The trip from prison to her home in Jinotepe on Wednesday was eternal for Delmi Portocarrero. During the trip, which lasted just over an hour, she had time to remember when she was captured by paramilitaries on November 7 of last year, the five long interrogations to which she was subjected, when she fainted due to lack of medicines and when another prisoner of Russian nationality wanted to kill her.
When the policemen took her off the bus, the streets of Jinotepe were still empty and the sun was just beginning to warm up. The first thing that Delmi did was locate herself on the corner of her house and scream at the top of his lungs: “Viva Nicaragua libre!” (Long Live a Free Nicaragua)
“I did it even in front of the Police because I wanted them to know that I’m not afraid,” she says.
Her hair is disheveled, her eyes are wide and agitated. She has almost not slept at all since it was announced the night before that she would be released. Her hands still tremble, and she cries when she remembers the moment when she had to say goodbye to her cellmates: Amaya Coppens, Yaritza Rostrán, Solange Centeno, Karla Matus, Nelly Roque, Maria Adilia Peralta, Jamileth Gutiérrez, Johanna Espinoza.

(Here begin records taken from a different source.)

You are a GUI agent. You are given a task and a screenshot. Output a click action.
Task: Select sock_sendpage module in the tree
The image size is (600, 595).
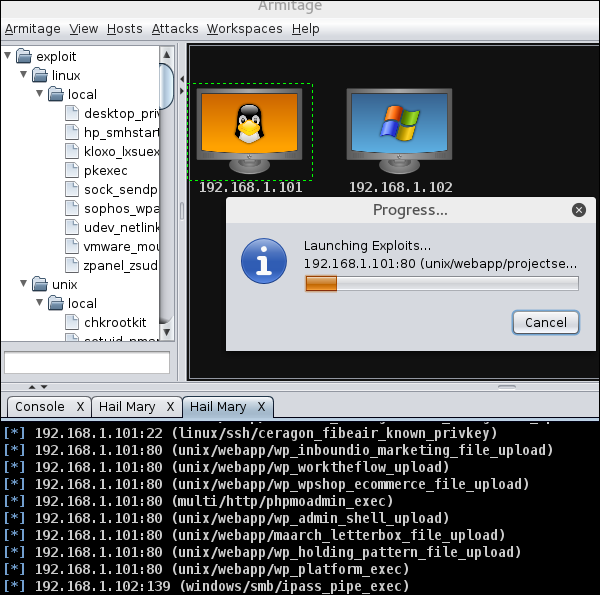click(120, 189)
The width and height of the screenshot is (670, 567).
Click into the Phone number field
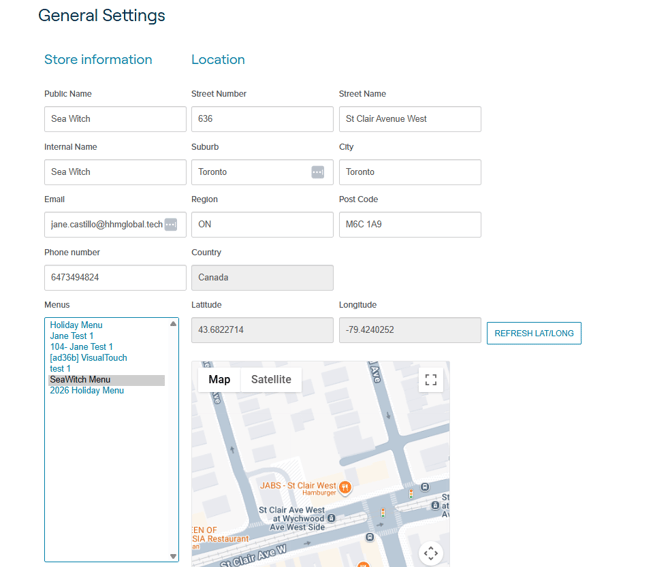pos(115,278)
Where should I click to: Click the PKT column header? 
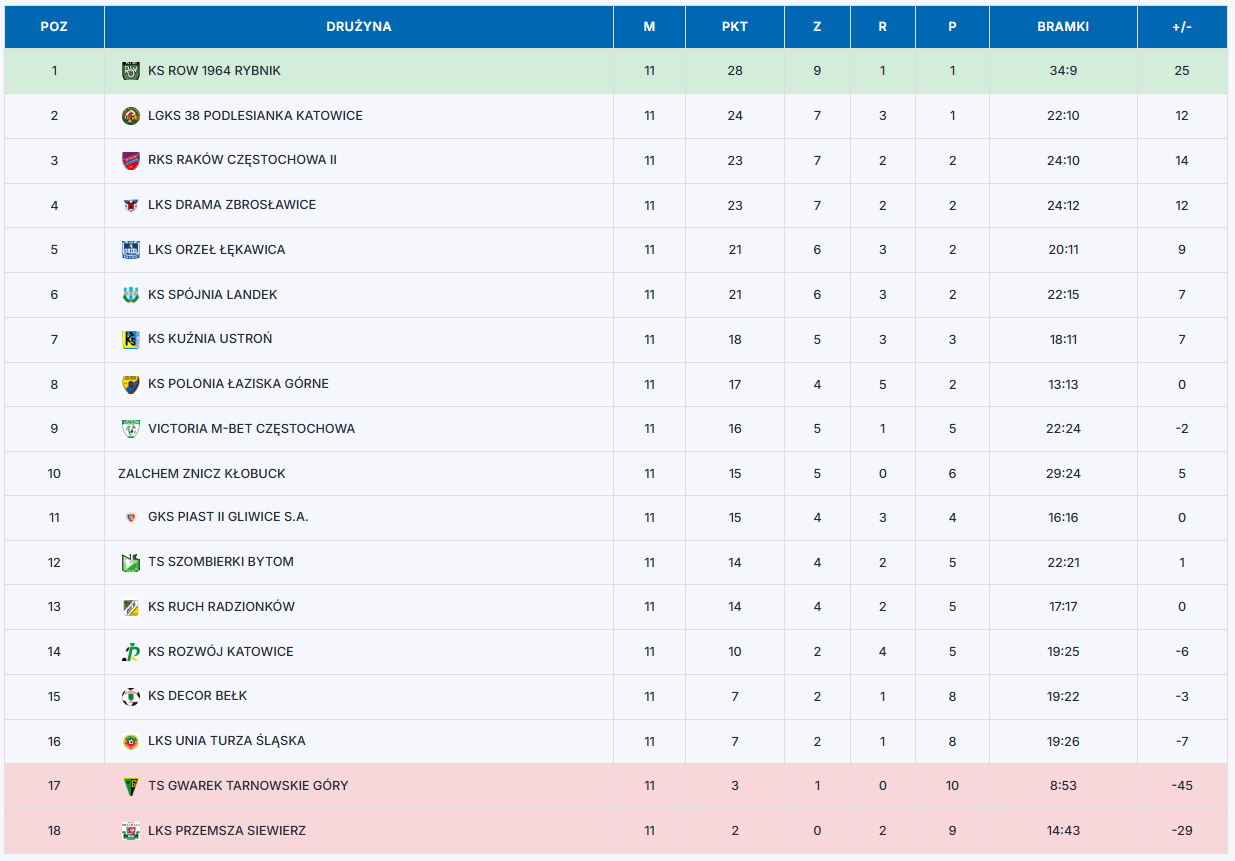[x=735, y=27]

She has the names all those who stayed written down in a small notebook. She also wrote down the names of the women who were released and the other seven political prisoners from Carazo who were released along with her.
“It hurts me a lot, because on the one hand I want to continue there (in La Esperanza prison) fighting in resistance with all those brave women who were locked up and who I hope will soon be free; and on the other hand I want to be with my daughters,” she explains.

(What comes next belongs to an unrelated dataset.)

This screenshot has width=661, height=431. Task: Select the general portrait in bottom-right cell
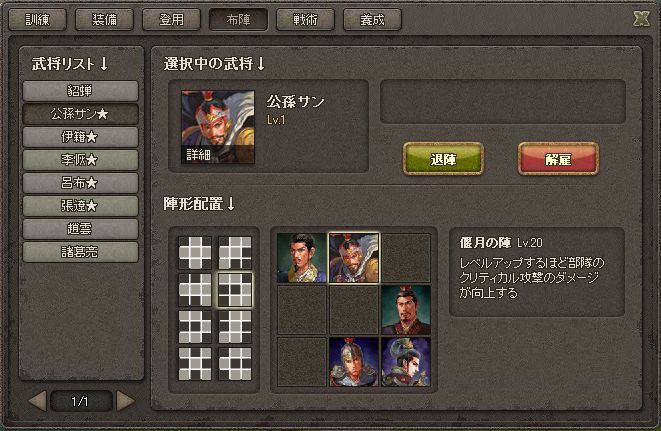point(406,362)
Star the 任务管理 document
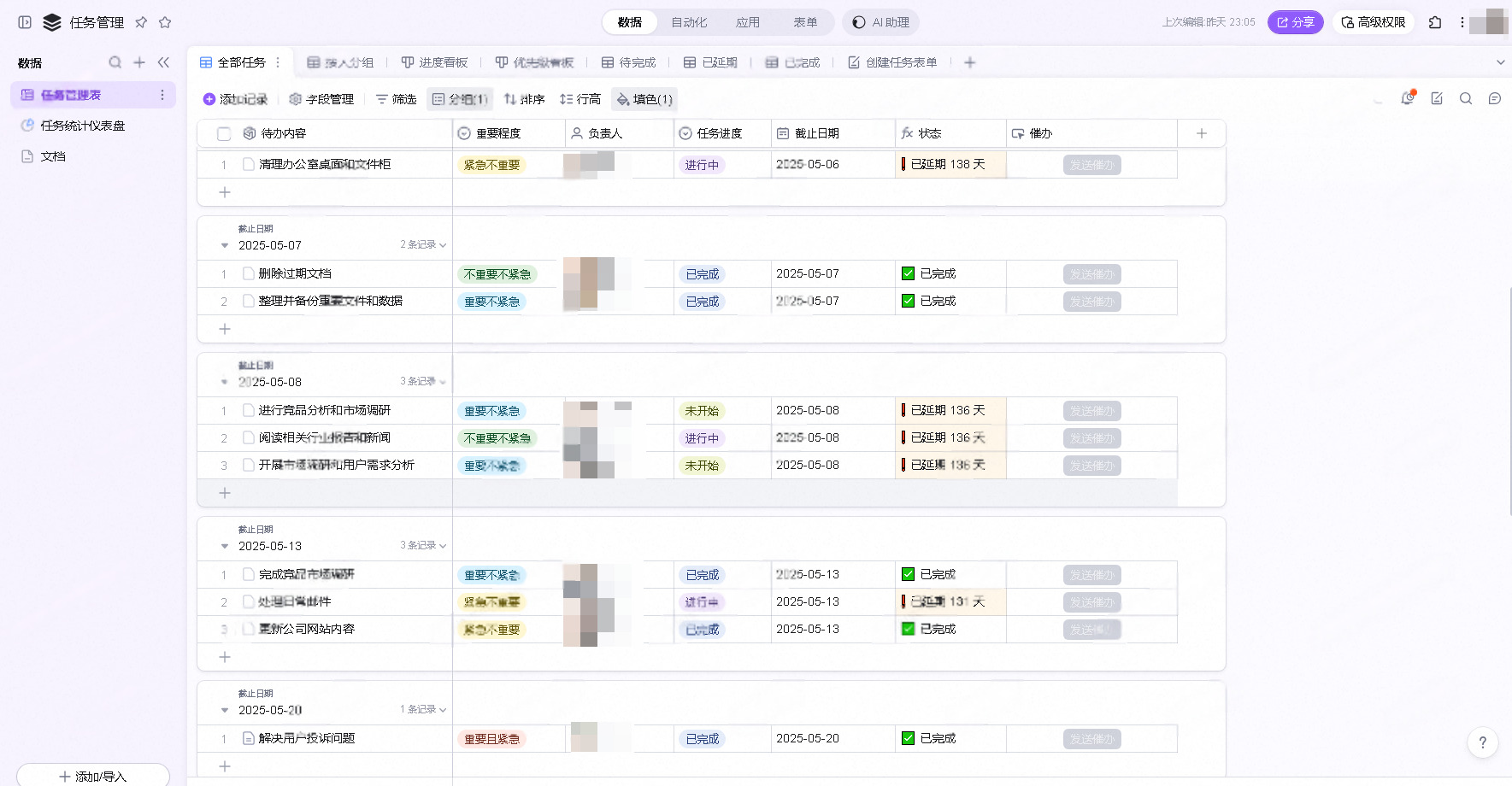The height and width of the screenshot is (786, 1512). pos(165,22)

Jennifer and Geraldine Lopez Portocarrero claim that their mother has “planted a lot of love” in Jinotepe. Since she was released, on February 27, people did not stop coming to greet and hug their friend.

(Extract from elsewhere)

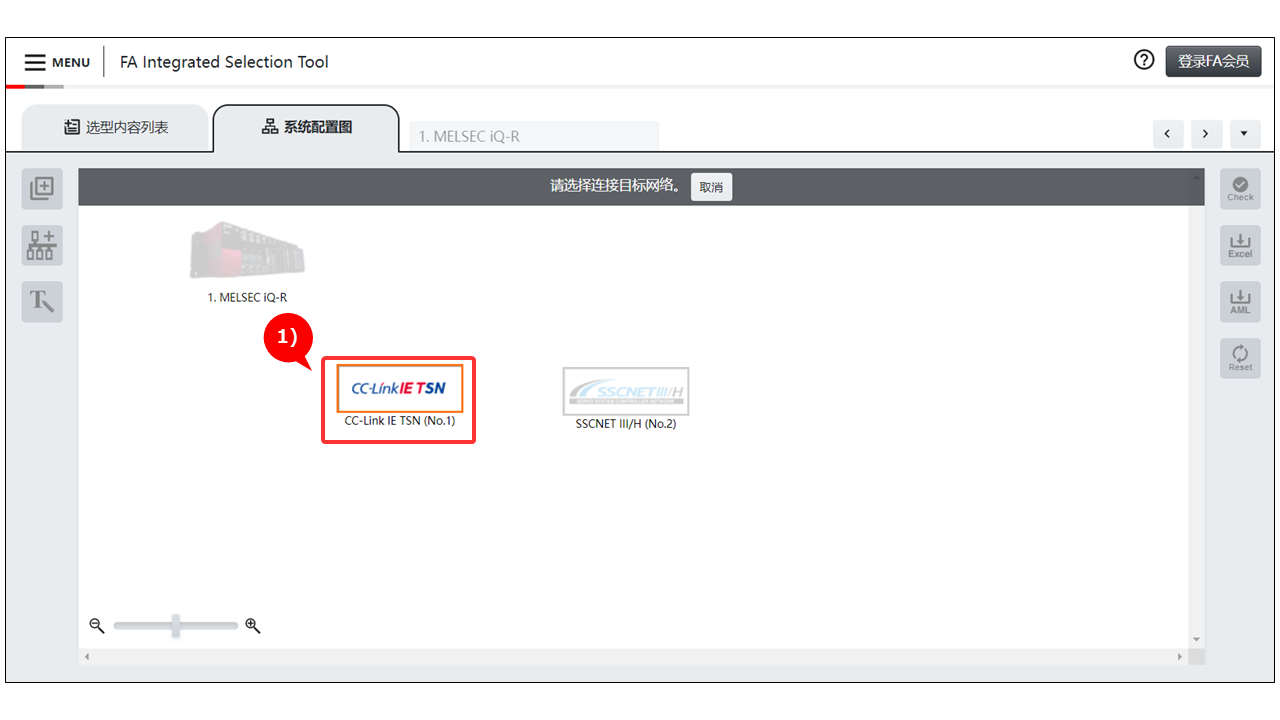Viewport: 1280px width, 720px height.
Task: Export via the Excel download icon
Action: 1240,245
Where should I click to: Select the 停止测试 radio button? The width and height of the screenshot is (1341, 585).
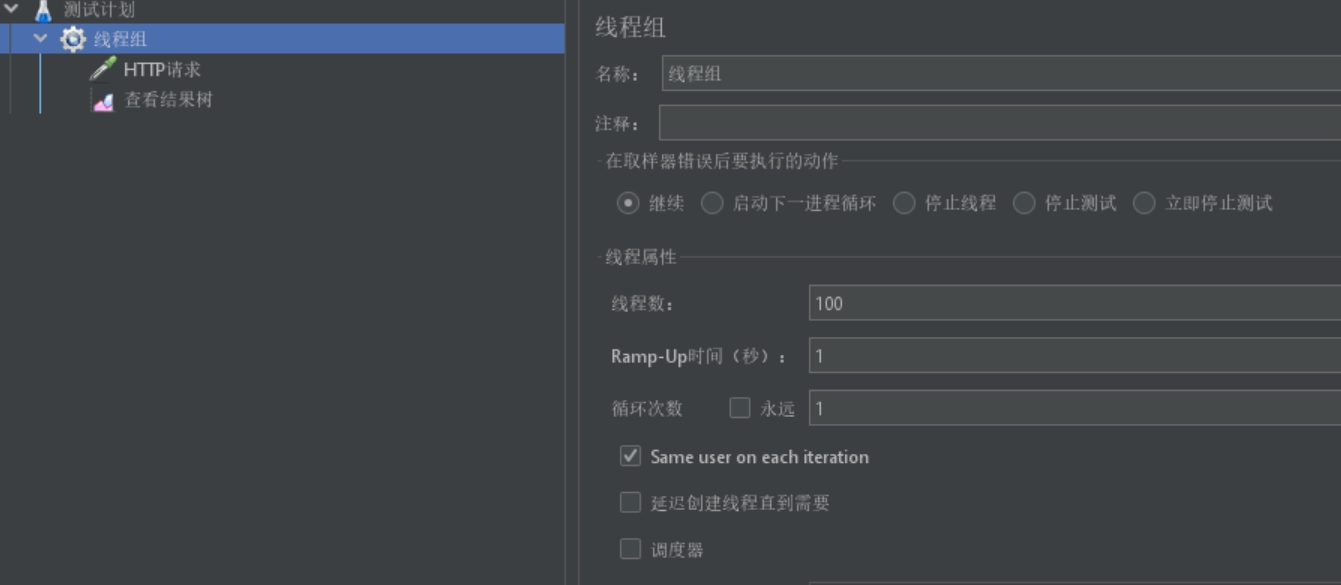(x=1024, y=203)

“I’m back,” Delmi answered again and again. There were so many people who wanted to see her that she barely had time to bathe and eat something.
“My mother has won the appreciation of many people, because she is a friendly woman and there are always people in the house asking for her. The same happened during the days in which she was imprisoned. She is so youthful that many of our friends come to look for her to ask for advice,” says Jennifer.
Since she was imprisoned, when she went to the market, the social networks of Jinotepe exploded, denouncing her capture. “They took Aunt Delmi,” repeated many young women whom she joined in the protest marches.
“Since then everything is ‘Aunt Delmi’, because they see her as one of their own family. She is always willing to help. She is able to stop eating, to give to someone else and still feel satisfied as if she had eaten a cow,” explains Geraldine.
111 hard days
The hardest thing for Delmi was to leave her new friends in jail. “I feel a horrible impotence, but although we did not want to leave, they were going to force us,” she says. Every time they could before their release, they sang the National Anthem.
“They were hard days, the first ones were the worst because I slept on the floor – she remembers sitting in an armchair in her house – and with many psychological tortures because they interrogated me and called me: a coup leader, terrorist, murderer.” For her, although they are all lies, they hurt her because she felt it was an inhumane treatment. “Until I got tired and told them: Would you like your children to tell you all these lies?” She recalls.
She says that the last days those who mistreated the political prisoners “walked like marshmallows (sweets)”. Before leaving, they made her sign a document of freedom under the regime of “family cohabitation”, but when they arrived at her house they gave her a freedom order and when her daughters asked the police officers about the measures that she would have, they responded that “I was in total freedom.”
It was 111 days that she was detained since she was captured when she was heading to the Jinotepe market. During all that time, she says that all the prisoners were mistreated, beaten and ridiculed, with the jailers ensuring “that President Daniel Ortega stays.”
She was almost killed
When the cops opened the cell door [in the El Chipote jail] and put a foreign woman in, Delmi’s first thought was to help her. “She arrived with nothing, like when they imprisoned me and I thought of giving her clothes and personal things.” She never imagined that that same woman would almost kill her.
She remembers that a policeman told the woman: “That lady did what you did, burned a man.” The woman told her that she was a foreigner accused of burning a priest with acid. Immediately the officer added: “and he’s blue and white.”
“The Russian woman threw herself on me wanting to kill me,” she recalls. That same day, Delmi was transferred to the “La Esperanza” women’s prison.
She assures that many times they shouted “murder” at her and when journalist Lucia Pineda was brought to the jail, and she greeted her, one of the policemen screamed “those two are signaling each other” and they started insulting them.
In spite of everything, Aunt Delmi insists that she will not leave Jinotepe because her only crime was to take out her flag and join the peaceful protests. “I will continue here, because Nicaragua will soon be free,” she says.
“I came back as a Barbie,” she says in reference to her thinness to a friend who came to visit. The interview is interrupted again because friends keep coming to visit her. Her daughters say they have not even been able to talk to her. “That’s how popular she is,” they say with a smile.